The Ontario Provincial Police have a mobile radar sign that travels throughout Manitoulin communities but the Northeast Town has recently agreed to purchase its own unit at a price no greater than $10,000 from its working capital reserves.

LITTLE CURRENT – Northeast Town council received yet another complaint of drivers using high rates of speed through residential areas, causing staff to suggest the town could procure its own radar speed sign.

Robyn Charbonneau of Robinson Street was the latest in a string of letter writers. Her letter was included in the August 4 meeting agenda package.

“There is a desperate need for a new speed limit to be introduced on Robinson Street,” Ms. Charbonneau writes. “Vehicles are driving there at speeds that are excessive for a residential street. Children are in danger of being hit and killed, a threat that also extends to some residents of Manitoulin Centennial Manor who regularly drive their motorized scooters on this street, and to all other members of the public.”

CAO Dave Williamson noted that this is the third week in a row council has had a speeding complaint as part of its agenda package and suggested that the municipal purchase its own radar speed indicator sign. He explained that the costs range from $6,000 to $10,000.

“We can then place the sign and forward the information obtained to the OPP (Ontario Provincial Police),” Mr. Williamson said. Top-end signs come with software that records each vehicle’s speed that passes by, as well as the time of passing.

Councillor Barb Baker asked about speed bumps on problem roads.

Mr.

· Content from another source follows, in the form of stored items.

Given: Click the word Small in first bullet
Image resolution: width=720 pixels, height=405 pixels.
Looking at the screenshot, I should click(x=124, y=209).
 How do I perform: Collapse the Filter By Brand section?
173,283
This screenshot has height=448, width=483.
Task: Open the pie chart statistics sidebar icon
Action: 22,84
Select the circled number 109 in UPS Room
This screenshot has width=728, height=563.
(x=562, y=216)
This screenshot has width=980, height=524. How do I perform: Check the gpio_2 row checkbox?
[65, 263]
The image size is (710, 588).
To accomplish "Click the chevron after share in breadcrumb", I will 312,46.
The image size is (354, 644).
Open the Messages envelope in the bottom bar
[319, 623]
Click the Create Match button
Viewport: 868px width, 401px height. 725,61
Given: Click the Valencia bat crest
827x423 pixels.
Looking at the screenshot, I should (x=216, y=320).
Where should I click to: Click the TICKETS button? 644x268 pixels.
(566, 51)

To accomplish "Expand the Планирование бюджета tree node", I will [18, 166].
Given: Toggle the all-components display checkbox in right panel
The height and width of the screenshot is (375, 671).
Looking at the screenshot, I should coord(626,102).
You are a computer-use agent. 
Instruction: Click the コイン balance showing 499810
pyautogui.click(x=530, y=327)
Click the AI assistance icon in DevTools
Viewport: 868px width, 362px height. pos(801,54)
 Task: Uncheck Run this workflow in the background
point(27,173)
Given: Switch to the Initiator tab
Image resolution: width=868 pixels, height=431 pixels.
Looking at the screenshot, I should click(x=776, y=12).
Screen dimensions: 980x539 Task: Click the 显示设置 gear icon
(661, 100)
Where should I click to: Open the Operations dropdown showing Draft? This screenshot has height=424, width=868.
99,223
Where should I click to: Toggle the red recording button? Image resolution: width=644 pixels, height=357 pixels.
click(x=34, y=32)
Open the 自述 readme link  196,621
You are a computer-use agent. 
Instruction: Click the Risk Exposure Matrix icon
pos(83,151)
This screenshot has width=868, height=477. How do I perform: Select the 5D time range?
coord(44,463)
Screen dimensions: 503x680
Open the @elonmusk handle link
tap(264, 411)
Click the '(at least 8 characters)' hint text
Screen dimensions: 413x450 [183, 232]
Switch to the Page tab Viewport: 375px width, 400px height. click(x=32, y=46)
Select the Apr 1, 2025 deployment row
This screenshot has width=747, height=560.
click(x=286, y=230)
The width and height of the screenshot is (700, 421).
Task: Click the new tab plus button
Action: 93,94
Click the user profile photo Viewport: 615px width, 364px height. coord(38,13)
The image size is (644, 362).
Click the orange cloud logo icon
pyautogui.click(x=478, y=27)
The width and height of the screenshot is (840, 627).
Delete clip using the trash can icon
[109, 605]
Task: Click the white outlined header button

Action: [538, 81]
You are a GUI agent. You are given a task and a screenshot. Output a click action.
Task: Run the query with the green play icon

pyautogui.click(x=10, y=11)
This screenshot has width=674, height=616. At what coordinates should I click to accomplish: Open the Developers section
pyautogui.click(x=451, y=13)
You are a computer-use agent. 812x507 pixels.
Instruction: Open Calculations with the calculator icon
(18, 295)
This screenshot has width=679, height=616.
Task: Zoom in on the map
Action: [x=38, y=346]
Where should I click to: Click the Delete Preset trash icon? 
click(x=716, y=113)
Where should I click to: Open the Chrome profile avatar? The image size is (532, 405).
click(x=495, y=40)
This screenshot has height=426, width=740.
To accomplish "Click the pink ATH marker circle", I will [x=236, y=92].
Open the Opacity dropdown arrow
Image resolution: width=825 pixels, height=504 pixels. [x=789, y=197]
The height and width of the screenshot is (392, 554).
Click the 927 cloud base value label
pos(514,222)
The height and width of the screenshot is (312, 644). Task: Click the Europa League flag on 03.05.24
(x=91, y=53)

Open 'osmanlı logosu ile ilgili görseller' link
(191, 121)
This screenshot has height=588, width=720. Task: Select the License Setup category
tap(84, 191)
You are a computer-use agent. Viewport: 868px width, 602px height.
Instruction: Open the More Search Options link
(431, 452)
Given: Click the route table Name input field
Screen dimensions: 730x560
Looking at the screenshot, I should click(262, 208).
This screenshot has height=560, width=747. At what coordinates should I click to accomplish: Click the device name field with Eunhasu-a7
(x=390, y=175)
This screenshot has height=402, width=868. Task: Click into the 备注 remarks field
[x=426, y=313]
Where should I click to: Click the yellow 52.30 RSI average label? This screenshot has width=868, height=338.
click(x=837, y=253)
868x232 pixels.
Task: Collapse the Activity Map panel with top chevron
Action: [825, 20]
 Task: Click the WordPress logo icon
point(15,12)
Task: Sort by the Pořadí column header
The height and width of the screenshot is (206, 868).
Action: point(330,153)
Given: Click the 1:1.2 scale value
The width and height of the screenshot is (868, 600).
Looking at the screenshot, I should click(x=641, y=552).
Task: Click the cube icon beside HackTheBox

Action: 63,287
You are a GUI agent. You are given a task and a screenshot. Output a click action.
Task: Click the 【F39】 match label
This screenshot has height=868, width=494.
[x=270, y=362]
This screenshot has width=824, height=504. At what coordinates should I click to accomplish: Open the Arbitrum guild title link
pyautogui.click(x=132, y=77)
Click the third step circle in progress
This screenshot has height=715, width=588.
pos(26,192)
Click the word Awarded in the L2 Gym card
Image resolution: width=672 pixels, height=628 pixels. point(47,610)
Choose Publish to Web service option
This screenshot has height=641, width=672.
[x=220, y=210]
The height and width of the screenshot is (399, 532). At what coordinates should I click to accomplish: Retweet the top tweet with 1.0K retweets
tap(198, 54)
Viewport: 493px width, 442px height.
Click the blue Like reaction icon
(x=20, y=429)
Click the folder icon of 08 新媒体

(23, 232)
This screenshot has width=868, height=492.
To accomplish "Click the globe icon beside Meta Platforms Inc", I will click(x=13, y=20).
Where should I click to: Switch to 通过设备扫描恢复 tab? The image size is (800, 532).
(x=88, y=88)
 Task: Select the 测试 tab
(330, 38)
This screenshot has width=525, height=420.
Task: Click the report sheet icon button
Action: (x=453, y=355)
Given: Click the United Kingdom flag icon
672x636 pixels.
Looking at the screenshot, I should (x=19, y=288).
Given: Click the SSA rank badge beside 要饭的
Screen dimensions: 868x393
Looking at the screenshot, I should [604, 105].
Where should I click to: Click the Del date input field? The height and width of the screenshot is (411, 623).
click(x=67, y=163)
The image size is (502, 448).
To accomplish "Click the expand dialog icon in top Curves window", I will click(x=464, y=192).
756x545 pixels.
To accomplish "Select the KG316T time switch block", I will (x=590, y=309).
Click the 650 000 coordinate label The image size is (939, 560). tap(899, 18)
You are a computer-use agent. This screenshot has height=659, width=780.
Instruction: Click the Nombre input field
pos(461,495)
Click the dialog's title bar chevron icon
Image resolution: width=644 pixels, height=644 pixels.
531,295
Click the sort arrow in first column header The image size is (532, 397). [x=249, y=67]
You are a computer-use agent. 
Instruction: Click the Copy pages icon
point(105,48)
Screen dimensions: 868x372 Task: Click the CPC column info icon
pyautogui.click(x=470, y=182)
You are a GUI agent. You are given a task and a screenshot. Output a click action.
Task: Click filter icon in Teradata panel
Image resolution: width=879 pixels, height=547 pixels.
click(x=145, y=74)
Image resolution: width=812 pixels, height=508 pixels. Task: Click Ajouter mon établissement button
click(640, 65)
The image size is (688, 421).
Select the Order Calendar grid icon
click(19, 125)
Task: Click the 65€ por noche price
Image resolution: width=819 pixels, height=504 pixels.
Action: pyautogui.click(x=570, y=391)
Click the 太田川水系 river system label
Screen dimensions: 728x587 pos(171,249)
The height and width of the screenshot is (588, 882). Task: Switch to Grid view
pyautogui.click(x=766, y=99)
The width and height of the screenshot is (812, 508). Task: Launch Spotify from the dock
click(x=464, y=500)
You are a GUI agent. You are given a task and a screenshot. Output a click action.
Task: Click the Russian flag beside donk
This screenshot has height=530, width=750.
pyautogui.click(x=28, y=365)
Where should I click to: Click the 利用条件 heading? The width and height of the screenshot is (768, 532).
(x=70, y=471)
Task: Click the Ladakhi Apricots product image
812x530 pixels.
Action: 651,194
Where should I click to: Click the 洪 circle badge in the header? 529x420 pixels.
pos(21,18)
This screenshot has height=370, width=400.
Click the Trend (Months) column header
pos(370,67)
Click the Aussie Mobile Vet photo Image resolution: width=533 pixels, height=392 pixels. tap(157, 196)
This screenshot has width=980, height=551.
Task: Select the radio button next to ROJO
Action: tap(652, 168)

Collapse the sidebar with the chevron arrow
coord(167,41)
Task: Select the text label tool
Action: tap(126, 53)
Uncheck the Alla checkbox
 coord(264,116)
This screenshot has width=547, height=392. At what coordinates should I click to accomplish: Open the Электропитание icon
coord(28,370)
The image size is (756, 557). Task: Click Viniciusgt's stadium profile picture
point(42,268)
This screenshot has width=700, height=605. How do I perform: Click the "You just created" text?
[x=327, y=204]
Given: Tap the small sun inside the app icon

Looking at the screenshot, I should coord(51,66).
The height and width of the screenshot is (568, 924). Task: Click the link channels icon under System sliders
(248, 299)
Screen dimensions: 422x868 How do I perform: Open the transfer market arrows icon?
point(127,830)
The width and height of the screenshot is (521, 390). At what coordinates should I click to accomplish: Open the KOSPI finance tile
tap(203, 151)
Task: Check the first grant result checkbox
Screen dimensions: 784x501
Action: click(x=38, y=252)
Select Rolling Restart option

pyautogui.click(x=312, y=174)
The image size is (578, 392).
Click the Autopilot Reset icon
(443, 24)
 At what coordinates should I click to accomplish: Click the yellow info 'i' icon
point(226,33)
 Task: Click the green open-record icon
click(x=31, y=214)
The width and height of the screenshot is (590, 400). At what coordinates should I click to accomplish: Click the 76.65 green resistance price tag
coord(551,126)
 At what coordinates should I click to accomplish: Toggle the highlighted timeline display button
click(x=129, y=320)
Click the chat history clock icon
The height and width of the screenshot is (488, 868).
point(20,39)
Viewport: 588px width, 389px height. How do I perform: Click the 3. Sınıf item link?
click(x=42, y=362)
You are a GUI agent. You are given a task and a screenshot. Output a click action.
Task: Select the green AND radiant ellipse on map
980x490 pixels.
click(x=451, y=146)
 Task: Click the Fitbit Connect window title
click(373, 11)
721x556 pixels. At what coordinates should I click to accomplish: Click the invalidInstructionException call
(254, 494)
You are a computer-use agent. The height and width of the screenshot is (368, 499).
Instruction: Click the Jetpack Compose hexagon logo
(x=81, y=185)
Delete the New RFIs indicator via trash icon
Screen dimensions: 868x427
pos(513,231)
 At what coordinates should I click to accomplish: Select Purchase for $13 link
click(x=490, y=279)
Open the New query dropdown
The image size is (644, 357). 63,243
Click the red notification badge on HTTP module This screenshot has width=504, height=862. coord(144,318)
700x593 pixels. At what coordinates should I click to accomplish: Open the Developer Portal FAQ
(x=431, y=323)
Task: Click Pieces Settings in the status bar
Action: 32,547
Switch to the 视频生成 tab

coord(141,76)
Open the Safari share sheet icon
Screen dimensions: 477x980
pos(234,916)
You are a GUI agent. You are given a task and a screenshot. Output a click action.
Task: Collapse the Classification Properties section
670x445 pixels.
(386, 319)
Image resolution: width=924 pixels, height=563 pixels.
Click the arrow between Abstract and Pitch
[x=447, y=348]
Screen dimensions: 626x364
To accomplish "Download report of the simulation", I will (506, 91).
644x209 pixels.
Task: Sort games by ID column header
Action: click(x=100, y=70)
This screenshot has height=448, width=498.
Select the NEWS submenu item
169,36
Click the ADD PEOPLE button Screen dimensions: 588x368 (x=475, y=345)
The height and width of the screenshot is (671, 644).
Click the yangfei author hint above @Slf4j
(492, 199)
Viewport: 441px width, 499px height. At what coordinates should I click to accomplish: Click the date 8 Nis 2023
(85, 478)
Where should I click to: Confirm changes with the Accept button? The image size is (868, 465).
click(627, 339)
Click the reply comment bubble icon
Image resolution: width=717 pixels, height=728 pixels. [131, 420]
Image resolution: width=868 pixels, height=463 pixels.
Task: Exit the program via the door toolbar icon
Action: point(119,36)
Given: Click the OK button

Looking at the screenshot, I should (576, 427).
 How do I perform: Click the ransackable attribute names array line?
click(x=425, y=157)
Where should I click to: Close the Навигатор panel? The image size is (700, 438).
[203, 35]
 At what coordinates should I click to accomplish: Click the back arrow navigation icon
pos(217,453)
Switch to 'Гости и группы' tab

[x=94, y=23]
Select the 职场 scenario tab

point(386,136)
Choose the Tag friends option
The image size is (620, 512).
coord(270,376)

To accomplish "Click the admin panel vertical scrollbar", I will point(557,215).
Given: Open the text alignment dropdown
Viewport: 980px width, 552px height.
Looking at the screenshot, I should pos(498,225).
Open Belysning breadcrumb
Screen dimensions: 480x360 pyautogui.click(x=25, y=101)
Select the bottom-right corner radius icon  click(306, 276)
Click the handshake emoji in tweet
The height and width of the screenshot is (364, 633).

Williamson replied that speed bumps bring with them numerous problems, such as complaints from residents, problems with snowplows and “some measure of liability,” giving the example of a driver who hits the speed bump at a high rate of speed and obtains damage to their vehicle.

Councillor Baker also noted the OPP’s speed indicator sign and its consistent mechanical failure. “Have we factored in maintenance costs?” she asked.

Councillor Al Boyd, a retired OPP constable who was once the officer in charge of the force’s speed indicator sign, noted that the OPP sign’s issue is due to a faulty charging system but that maintenance costs should be quite minimal, if well taken care of.

Councillor Bill Koehler made the motion to purchase a speed indicator sign at a cost not greater than $10,000 while Councillor Boyd seconded the motion. The money will be taken from the working capital reserve account.